Welcome to the KuppingerCole Analyst Chat. I'm your host. My name is Matthias Reinwarth, I'm Lead Advisor and Senior Analyst with KuppingerCole Analysts. My guest today is Graham Williamson. He joins us from Australia, working with us for KuppingerCole in Asia-Pacific. Hi, Graham. Good to see you.

It's good to be here Matthias. Thank you.

We're talking today because you've just recently completed a document, a research document called a Market Compass about Policy Based Access Control. What was it exactly and what was the market segment that you were looking at?

Okay. It was actually to update a Policy Based Access Control document that I did a couple of years ago. And we decided, we looked at a variety of names, and we decided on Policy Based Access Management because it's a bit more than just control.

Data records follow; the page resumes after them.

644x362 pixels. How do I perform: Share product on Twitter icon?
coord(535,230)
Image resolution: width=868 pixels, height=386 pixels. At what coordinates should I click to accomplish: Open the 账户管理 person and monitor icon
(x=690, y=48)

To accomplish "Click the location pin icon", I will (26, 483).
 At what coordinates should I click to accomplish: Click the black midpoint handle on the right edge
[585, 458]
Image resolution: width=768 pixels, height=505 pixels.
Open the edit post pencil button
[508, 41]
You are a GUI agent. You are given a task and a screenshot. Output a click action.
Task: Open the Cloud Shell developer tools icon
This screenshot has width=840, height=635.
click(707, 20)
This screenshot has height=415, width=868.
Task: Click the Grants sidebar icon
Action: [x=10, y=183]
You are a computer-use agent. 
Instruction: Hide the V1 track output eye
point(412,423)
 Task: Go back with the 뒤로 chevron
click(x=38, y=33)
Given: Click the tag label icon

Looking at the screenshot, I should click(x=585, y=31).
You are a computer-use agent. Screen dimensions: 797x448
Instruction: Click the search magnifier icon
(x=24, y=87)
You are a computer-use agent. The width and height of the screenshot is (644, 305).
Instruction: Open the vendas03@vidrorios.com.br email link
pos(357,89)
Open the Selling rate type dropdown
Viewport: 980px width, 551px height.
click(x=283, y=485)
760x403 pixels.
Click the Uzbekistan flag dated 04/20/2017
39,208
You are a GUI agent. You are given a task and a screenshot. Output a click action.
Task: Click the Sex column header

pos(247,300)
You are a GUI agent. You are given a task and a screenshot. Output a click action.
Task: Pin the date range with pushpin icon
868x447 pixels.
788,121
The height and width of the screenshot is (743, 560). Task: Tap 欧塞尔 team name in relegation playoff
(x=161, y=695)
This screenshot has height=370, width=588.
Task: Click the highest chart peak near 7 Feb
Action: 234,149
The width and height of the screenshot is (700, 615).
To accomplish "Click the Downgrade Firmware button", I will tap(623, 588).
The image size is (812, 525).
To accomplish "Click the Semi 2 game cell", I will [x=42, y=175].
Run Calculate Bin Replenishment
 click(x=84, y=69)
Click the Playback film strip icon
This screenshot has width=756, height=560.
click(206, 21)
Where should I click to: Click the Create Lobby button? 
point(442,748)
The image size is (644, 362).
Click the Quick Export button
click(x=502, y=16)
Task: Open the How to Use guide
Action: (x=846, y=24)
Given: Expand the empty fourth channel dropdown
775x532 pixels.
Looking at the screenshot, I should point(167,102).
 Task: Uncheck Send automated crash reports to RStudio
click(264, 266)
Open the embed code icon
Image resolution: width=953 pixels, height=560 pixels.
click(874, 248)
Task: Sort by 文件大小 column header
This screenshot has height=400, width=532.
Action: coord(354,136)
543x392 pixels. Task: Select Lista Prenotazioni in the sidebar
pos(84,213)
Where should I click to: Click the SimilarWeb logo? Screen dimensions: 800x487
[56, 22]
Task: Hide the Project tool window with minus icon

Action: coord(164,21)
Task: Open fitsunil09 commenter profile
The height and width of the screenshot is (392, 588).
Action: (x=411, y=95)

We need to actually manage our identities and manage our identities' access to the various resources that they should have so it's PBAM and it's a Market Compass. So it looks at a number of vendors in the space and gives a write up on each of them.

Right. So when you say it has changed since the first edition until the most recent edition, that you did previously, what has changed? You say that the management component has been added. We see Policy Based Access Control and Management, especially in the Zero Trust area. Has that been reflected also in that market? Is it growing?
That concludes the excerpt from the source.